● **Selection**:
------------------------------------------------------------

The image above represents a portion of a radar swath of Titan obtained from the Cassini orbiter on June 20, 2011 during the T77 Flyby. Each side of the portion is 100 km long. One can notice a relatively circular feature which may correspond to an impact crater or a cryovolcano. One can also notice relatively linear and parallel dunes in the left part of the view. The contrast between the area of the dunes and the area of the circular feature is remarkable. Credit for the original view: NASA/JPL/Cassini RADAR Team/Jason Perry. Montage credit: Marc Lafferre, 2021.
January 23, 2021: Water Can Be Found In The Form Of Clathrate Hydrates On The Surface Of Titan And In The Form Of Ice On The Surface Of Europa According To A New Study
A new study entitled "On the Occurrence of Clathrate Hydrates in Extreme Conditions: Dissociation Pressures and Occupancies at Cryogenic Temperatures with Application to Planetary Systems", published on December 17, 2020 in The Planetary Science Journal and proposed by a team composed of Hideki Tanaka, Takuma Yagasaki and Masakazu Matsumoto reveals that water can form clathrate hydrates on the surface of Titan and can only form ice on the surface of Europa or Ganymede on the basis of theoretical models. The researchers from the Okayama University in Japan developed a statistical mechanics theory in order to predict or to determine the presence of clathrate hydrates on worlds found in the Outer Solar System where environmental temperatures are particularly low. Water is generally found in the form of ice on the surface of the Earth if the environmental temperature is around or below 0 degree Celsius, 32 degrees Fahrenheit or 273 Kelvin. But water can also form clathrate hydrates if the environmental temperature is sufficiently low and if there is the right combination of atmospheric pressure and environmental temperature. The planetologists of the study have been in a position to determine whether Pluto, Titan, Europa or Ganymede can contain clathrate hydrates on their surface.
The presence, the concentration or the amount of clathrate hydrates are likely to bring us major clues regarding the dynamics, the stability or the evolution of any atmosphere for a world where cryogenic temperatures are encountered in the environment. A clathrate hydrate represents a molecular cage which traps small gaseous molecules. Water can appear as a solid, as a liquid or as a gas on our planet but the molecule can also appear in the form of clathrate hydrates on icy bodies located beyond Mars, in the Outer Solar System. In fact, clathrate hydrates represent a particular type of crystalline solid which looks like the typical water ice we know on Earth. Water molecules are widespread in the Solar System. They can be present on the surface of comets, planets, Dwarf Planets or moons. The small water-based cages contain smaller molecules which allow the structure to keep its shape over time or which prevent the molecular cage from collapsing and from generating the typical water ice we regularly encounter on Earth. The key factors for the formation or for the development of clathrate hydrates are pressure and temperature. Numerous moons of the Outer Solar System are devoid of any atmosphere so that water will tend to form the typical ice we know rather than clathrate hydrates.

------------------------------------------------------------

● **Provided information**:

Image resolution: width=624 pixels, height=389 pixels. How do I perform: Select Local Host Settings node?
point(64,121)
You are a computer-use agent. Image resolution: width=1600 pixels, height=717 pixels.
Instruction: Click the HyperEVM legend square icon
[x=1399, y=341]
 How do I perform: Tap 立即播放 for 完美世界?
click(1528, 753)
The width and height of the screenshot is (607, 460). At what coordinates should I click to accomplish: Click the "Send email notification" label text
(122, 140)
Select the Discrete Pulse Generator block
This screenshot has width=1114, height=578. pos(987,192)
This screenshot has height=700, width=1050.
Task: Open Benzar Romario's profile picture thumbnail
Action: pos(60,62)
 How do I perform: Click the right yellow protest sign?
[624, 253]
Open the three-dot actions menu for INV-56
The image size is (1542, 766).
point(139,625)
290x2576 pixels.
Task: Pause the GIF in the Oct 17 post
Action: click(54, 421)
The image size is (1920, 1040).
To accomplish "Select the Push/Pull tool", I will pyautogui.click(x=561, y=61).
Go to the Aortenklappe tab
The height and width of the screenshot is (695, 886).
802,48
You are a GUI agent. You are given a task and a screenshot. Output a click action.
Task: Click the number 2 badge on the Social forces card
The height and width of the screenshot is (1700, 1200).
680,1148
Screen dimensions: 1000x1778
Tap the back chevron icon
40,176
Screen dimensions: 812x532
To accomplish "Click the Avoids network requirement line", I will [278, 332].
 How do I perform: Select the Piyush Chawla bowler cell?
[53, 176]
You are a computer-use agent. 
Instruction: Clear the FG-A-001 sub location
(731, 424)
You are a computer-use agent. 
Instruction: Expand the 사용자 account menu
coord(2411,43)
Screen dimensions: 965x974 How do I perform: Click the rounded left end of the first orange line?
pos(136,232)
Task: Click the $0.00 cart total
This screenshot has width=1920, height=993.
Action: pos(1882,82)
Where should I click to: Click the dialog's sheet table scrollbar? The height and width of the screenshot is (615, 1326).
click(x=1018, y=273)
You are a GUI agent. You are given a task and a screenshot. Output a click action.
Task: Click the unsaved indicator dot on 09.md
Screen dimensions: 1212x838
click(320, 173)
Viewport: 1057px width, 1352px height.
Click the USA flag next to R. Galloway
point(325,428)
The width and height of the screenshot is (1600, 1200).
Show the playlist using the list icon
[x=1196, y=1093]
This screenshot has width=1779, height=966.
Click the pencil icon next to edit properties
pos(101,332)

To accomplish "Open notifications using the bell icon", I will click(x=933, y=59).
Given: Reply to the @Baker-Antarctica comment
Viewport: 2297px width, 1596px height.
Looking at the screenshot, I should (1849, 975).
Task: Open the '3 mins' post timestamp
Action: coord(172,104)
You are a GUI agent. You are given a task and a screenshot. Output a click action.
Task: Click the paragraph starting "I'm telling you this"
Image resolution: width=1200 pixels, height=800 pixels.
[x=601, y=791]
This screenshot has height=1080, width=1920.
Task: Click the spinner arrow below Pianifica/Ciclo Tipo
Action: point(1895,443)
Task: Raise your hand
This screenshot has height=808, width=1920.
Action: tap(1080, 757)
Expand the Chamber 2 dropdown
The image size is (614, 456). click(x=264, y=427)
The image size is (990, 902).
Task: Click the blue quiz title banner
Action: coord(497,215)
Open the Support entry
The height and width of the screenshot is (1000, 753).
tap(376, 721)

------------------------------------------------------------

● **Your task**: Reproduce the part of the article on clathrate hydrates between "The image above" and "Marc Lafferre, 2021.", inclusive.

● **Exercise answer**:
The image above represents a portion of a radar swath of Titan obtained from the Cassini orbiter on June 20, 2011 during the T77 Flyby. Each side of the portion is 100 km long. One can notice a relatively circular feature which may correspond to an impact crater or a cryovolcano. One can also notice relatively linear and parallel dunes in the left part of the view. The contrast between the area of the dunes and the area of the circular feature is remarkable. Credit for the original view: NASA/JPL/Cassini RADAR Team/Jason Perry. Montage credit: Marc Lafferre, 2021.